- **ASSIGNMENT**:
For each entry below, write an exact copy and leave out the images.

- **EXERCISE INPUT**:
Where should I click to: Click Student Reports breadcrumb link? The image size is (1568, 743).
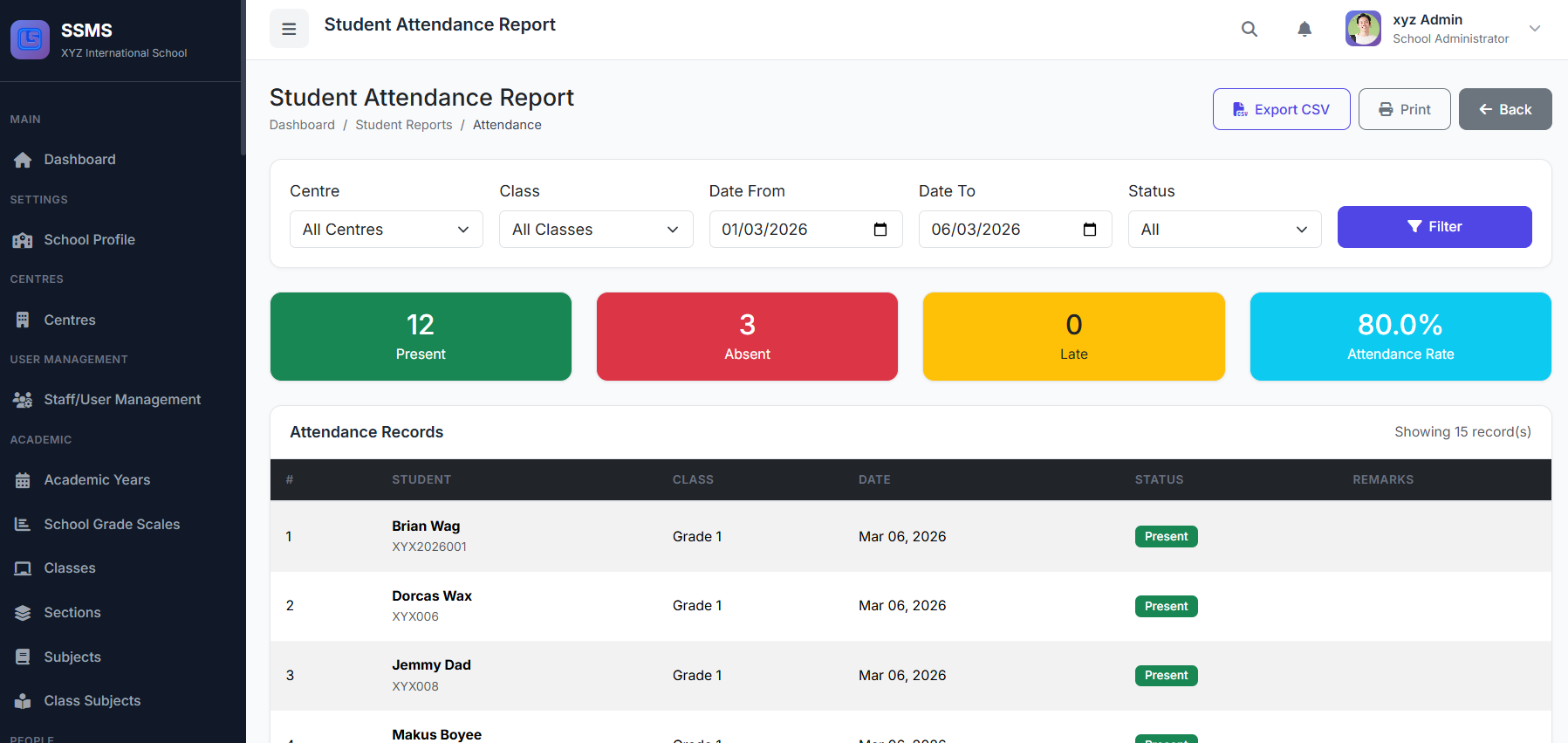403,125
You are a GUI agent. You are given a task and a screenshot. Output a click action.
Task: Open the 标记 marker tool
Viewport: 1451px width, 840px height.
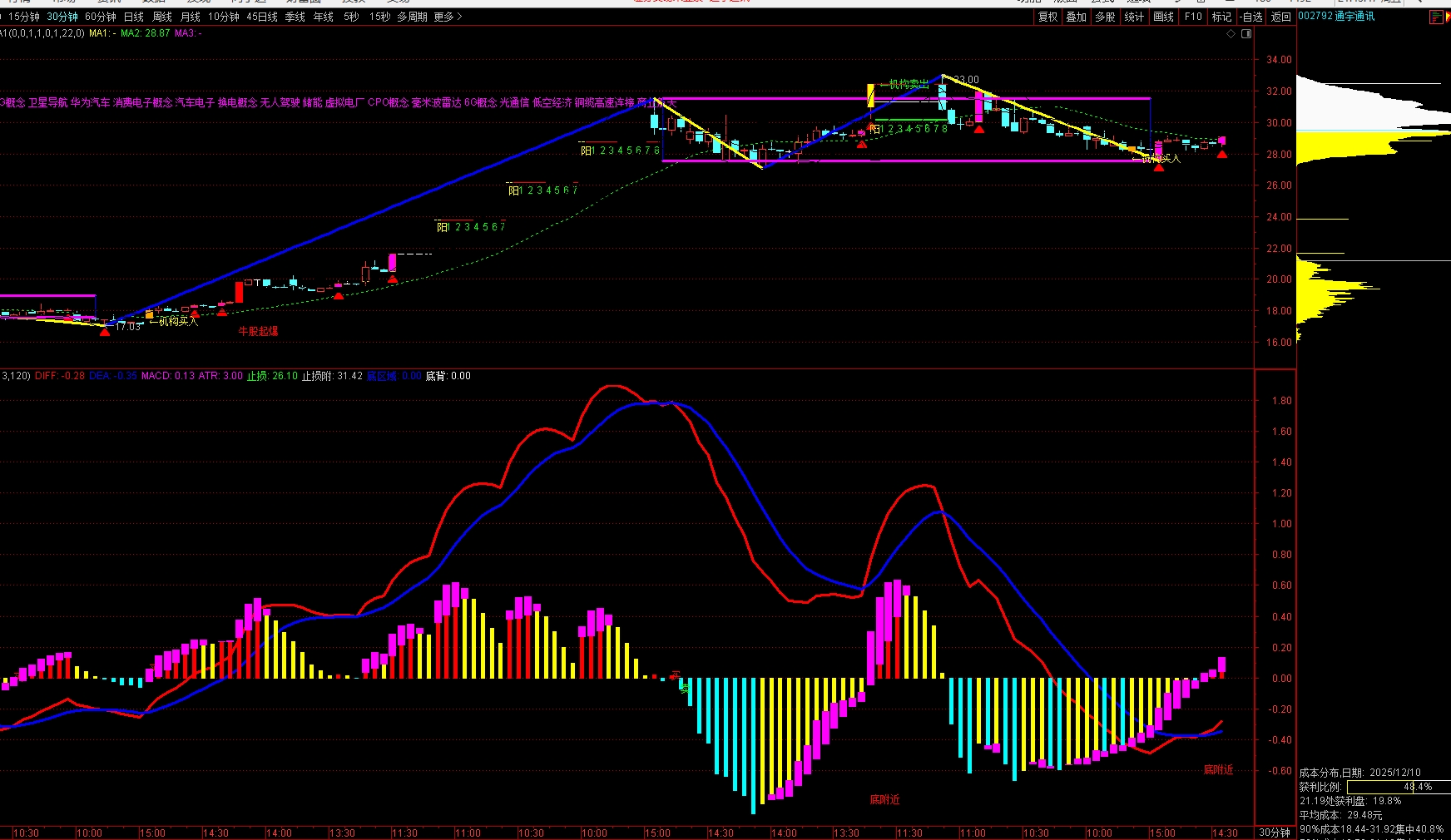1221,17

- **SOLUTION TO THE PROBLEM**:
Where should I click to: Click Student Reports breadcrumb link? The image size is (1568, 743).
403,125
You are a GUI agent. You are given a task and a screenshot. Output a click action.
Task: Open the 标记 marker tool
Viewport: 1451px width, 840px height.
1221,17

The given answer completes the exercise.